Is there an Oasis in the Dessert?

The Oasis hallucination

The Africa Union, a beacon of progressive unity has passed a resolution on providing water security for the whole continent of Africa. Their approach to this is through Negotiation, Reparations and Collaboration. Just minutes after the resolution passed negotiations with western developed nations established an agreement for these countries to take on the burden of pollution and climate change for the next 30 years. This is a massive win for Africa who can now sow without fear of drought and/or drowning rainfall. Reparations were also discussed, and African nations are to receive a completely paid for by the west project investigating and implementing how to best develop an efficient and contextual way to bring fresh clean water to even those in the remote areas of the continent. Lastly, collaboration between the African nations will in the short run establish a transnational audit of water, which countries in need can use to appeal for water from countries in surplus. This will solve the immediate issues until infrastructure and better environmental conditions have been established. The African Union has worked earnestly and diplomatically to use the power they rightfully have as nations to enact change on their continent. For this, the people of Africa are proud and applause.

The Dessert reality

The African Union is moving along s l o w l y. Not much has picked up since yesterday. Everyone still agrees that water is important but they are divided on how to secure this for citizens, as such, not even a working paper has been submitted. The delegate of Sudan acclaims that we cannot underestimate the power of unity, and wants nations to join and build an infrastructure that distributes clean water throughout the continent. In a brief interview with Sudan’s bloc they exclaimed that they would tax western businesses to raise the money to build this. Sadly, I just don’t think the African Union has that kind of power. An alternative Bloc see this as a waste of money, they believe that the people of each nation knows best and want clean water distribution to be at a local level, working with the infrastructures and resources already in place such as NGO’s. Someone tried to mention education, but the delegate of Chad quickly drained that idea, acclaiming that “Education is good, but being alive is better!”

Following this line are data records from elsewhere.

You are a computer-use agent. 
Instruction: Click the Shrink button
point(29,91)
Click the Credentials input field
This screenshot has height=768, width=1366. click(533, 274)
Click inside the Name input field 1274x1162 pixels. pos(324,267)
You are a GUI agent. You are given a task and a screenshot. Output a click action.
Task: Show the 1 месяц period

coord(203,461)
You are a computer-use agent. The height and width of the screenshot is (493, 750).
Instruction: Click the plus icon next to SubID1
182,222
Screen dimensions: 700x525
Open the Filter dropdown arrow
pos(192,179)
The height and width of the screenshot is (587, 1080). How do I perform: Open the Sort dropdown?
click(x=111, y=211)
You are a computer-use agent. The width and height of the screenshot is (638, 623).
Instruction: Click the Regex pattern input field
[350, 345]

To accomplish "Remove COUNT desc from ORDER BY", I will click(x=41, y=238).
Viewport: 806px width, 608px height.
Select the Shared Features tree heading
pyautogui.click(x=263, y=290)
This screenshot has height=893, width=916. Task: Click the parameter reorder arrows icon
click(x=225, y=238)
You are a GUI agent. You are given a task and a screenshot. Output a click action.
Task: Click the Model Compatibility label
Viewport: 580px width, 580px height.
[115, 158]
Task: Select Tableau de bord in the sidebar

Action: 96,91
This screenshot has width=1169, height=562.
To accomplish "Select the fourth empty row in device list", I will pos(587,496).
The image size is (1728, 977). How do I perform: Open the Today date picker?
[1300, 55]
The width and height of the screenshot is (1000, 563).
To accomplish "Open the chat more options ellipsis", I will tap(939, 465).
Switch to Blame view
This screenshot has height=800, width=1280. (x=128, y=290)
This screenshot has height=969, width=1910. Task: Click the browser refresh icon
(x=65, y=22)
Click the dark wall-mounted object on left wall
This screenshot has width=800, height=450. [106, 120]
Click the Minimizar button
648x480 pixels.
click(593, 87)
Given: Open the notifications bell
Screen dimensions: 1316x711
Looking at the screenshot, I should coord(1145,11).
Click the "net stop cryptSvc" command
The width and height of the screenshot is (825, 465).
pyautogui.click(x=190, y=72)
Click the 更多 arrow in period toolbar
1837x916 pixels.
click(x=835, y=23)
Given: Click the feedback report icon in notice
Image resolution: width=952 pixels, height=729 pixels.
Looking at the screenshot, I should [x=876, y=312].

Water is Love, Water is LIFE!!

The African Union has unanimously agreed that water is in fact… important (!) The fact that it has been likened to love – to life – to the South African philosophy ‘ubuntu’ however is not enough to close the debate. Further discussion remains on how to ensure water for all, or if it should be for all. Countries such as Niger allegedly has access to water for 97% of its population, whereas Sudan claims it uses 97% of its water on agriculture. Indeed, water related needs differ across the continent, from rapid evaporation of water to pollution. So far delegates have touched on the idea of expanding the Niger base treaty, duplicating South Africa’s national water act or a pan Africa distribution system supported either by a neutral country or private company as a means of ensuring water for all. But an honest discussion on the intricacies of the issues hindering water security would make for a much more effective debate.